WORKING DATA

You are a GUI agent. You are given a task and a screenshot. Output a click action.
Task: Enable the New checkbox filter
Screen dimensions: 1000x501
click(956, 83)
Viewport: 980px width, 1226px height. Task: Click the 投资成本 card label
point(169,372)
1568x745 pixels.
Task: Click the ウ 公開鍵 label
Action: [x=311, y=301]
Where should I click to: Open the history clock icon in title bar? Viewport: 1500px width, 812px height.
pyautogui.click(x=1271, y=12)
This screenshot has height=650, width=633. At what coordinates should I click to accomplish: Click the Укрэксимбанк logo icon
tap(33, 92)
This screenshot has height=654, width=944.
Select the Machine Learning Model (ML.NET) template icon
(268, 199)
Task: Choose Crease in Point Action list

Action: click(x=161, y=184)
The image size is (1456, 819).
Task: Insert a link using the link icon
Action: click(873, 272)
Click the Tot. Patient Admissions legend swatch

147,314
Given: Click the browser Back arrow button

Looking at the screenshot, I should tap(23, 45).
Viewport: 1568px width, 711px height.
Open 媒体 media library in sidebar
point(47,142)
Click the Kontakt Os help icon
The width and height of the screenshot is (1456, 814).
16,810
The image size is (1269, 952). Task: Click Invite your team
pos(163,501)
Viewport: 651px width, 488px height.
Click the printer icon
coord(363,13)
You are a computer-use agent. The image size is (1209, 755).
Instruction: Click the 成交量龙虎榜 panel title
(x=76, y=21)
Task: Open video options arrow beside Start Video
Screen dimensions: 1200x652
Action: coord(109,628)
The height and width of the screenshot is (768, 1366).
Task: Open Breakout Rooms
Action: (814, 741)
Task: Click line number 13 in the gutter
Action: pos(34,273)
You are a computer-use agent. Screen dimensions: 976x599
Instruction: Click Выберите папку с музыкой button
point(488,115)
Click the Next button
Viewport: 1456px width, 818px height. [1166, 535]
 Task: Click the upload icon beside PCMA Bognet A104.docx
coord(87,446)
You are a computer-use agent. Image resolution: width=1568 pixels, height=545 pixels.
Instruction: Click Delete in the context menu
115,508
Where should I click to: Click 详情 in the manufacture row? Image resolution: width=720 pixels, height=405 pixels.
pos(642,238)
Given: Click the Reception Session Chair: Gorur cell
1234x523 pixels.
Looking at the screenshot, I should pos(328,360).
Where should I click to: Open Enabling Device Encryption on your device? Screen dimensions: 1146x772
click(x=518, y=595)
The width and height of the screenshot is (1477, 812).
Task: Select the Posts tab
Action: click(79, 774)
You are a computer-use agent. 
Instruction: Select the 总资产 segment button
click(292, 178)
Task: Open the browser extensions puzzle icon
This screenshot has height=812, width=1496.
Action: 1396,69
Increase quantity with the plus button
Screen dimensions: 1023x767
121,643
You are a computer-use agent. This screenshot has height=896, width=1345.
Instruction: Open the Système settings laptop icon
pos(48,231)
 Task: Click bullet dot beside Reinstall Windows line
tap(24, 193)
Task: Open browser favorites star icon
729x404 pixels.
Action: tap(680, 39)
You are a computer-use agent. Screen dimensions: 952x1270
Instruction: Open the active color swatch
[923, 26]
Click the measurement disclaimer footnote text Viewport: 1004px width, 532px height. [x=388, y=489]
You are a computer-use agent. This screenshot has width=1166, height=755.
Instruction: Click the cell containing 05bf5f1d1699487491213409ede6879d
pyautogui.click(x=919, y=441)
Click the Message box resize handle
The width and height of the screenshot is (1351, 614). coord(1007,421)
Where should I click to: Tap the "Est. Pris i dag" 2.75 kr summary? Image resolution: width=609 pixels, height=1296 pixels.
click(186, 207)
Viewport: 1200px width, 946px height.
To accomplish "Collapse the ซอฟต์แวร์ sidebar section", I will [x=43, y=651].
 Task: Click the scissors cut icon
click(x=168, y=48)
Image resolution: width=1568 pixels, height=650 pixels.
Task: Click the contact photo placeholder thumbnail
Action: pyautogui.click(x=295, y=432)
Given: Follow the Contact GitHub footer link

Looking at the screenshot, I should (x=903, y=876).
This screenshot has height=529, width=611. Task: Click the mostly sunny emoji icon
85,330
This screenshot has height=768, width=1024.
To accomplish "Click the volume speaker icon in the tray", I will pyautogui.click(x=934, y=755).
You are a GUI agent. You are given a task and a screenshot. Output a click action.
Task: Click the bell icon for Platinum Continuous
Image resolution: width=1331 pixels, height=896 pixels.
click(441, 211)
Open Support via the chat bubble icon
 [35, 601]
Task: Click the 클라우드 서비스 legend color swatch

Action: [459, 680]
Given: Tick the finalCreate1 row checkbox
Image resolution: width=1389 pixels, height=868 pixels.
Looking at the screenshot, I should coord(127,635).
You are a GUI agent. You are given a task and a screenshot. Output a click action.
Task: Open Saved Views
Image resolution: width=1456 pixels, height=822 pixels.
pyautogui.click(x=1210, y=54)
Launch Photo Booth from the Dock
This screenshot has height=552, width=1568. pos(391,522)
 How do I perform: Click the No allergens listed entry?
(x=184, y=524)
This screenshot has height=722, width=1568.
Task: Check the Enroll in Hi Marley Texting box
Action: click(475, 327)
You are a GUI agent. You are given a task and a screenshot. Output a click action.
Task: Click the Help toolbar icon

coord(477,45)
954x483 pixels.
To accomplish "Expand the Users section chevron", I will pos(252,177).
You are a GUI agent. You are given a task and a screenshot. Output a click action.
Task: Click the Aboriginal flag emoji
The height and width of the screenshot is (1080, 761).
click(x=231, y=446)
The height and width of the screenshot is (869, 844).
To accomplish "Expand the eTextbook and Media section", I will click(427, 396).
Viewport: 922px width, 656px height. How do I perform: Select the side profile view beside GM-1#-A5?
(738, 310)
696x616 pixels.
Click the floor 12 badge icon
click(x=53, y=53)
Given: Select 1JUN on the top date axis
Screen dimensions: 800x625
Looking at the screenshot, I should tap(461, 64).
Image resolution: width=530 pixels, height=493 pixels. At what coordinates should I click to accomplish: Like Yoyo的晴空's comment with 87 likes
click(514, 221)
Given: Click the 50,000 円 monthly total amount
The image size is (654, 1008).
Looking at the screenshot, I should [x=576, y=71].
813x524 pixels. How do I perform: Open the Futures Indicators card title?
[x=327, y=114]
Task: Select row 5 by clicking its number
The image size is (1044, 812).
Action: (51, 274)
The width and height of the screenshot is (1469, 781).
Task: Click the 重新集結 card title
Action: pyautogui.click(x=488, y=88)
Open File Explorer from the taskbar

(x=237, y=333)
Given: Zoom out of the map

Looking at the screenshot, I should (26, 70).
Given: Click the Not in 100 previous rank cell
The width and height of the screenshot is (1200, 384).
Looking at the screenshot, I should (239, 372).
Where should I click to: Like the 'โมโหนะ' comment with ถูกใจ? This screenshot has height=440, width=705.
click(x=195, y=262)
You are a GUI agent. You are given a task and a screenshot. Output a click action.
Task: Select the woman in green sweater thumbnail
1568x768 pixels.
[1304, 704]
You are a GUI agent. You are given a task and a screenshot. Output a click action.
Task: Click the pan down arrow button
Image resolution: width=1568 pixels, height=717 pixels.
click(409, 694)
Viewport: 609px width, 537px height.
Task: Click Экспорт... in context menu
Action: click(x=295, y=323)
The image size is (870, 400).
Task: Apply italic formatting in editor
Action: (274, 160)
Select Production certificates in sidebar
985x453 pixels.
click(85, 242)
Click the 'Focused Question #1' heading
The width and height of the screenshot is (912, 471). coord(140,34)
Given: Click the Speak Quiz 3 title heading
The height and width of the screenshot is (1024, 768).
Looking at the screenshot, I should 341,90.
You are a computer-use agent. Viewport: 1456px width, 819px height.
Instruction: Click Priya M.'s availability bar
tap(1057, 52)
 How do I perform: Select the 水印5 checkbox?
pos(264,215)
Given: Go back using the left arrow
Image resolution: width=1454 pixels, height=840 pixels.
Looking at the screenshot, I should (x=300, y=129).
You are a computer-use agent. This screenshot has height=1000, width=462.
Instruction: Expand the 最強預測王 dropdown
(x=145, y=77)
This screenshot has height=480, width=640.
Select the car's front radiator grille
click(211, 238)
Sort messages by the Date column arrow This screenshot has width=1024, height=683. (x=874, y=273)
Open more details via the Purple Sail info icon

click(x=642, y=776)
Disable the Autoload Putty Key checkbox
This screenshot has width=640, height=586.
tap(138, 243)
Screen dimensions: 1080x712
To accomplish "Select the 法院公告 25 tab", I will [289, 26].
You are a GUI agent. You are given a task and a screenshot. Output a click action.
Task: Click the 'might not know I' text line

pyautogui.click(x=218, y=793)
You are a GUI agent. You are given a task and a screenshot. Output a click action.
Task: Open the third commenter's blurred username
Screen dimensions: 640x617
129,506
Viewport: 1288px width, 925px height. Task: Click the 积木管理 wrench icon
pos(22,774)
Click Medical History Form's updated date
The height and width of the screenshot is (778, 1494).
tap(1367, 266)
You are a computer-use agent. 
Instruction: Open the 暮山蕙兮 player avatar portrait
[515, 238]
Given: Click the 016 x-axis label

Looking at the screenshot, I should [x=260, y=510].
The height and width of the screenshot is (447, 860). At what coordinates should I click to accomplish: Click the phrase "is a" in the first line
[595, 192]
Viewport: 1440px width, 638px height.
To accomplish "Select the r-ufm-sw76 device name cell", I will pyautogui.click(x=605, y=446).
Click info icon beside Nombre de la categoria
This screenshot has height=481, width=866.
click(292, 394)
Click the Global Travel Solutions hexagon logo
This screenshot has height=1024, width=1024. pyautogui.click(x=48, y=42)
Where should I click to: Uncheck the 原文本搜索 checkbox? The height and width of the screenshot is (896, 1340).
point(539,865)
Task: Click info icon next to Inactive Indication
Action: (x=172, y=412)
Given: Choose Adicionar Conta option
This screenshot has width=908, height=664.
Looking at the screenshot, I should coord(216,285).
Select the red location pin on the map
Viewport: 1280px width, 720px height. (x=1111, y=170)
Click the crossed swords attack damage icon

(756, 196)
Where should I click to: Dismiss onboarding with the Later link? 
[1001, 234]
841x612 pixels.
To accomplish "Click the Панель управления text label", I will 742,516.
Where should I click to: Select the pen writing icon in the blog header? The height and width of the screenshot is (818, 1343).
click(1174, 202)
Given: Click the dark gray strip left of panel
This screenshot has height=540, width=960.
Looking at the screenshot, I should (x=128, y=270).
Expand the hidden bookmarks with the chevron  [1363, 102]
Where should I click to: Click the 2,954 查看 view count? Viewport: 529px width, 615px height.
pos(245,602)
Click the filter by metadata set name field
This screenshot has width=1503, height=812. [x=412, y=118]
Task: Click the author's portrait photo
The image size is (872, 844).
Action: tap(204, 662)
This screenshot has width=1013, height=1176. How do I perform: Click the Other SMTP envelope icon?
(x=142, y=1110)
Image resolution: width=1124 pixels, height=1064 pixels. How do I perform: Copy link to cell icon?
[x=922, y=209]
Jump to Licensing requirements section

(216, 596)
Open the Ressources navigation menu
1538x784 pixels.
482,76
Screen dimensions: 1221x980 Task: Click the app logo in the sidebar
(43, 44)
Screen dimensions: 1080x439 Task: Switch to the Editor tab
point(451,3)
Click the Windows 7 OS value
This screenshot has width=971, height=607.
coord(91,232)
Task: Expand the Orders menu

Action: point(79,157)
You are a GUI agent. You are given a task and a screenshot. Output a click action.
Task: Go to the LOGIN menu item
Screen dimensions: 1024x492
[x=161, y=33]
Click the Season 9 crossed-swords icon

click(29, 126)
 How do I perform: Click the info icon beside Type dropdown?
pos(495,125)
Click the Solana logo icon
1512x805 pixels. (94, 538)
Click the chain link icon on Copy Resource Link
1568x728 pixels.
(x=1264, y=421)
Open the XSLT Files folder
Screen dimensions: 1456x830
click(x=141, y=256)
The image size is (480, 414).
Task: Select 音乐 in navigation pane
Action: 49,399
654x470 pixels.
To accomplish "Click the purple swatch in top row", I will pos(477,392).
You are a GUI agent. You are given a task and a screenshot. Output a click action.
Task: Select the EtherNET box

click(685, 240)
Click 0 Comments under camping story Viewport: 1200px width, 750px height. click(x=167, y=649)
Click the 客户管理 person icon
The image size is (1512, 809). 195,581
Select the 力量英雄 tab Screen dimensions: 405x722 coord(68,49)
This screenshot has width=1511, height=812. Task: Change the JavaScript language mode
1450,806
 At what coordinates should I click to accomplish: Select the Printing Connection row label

EXERCISE
Switch each "screenshot" to "screen capture" in the items from the first line up to and including the line with "tap(33, 92)", then write out only those lines with nothing else changed.

FULL SOLUTION
You are a GUI agent. You are given a task and a screen capture. Output a click action.
Task: Enable the New checkbox filter
Screen dimensions: 1000x501
click(956, 83)
Viewport: 980px width, 1226px height. Task: Click the 投资成本 card label
point(169,372)
1568x745 pixels.
Task: Click the ウ 公開鍵 label
Action: [x=311, y=301]
Where should I click to: Open the history clock icon in title bar? Viewport: 1500px width, 812px height.
pyautogui.click(x=1271, y=12)
This screen capture has height=650, width=633. At what coordinates should I click to accomplish: Click the Укрэксимбанк logo icon
tap(33, 92)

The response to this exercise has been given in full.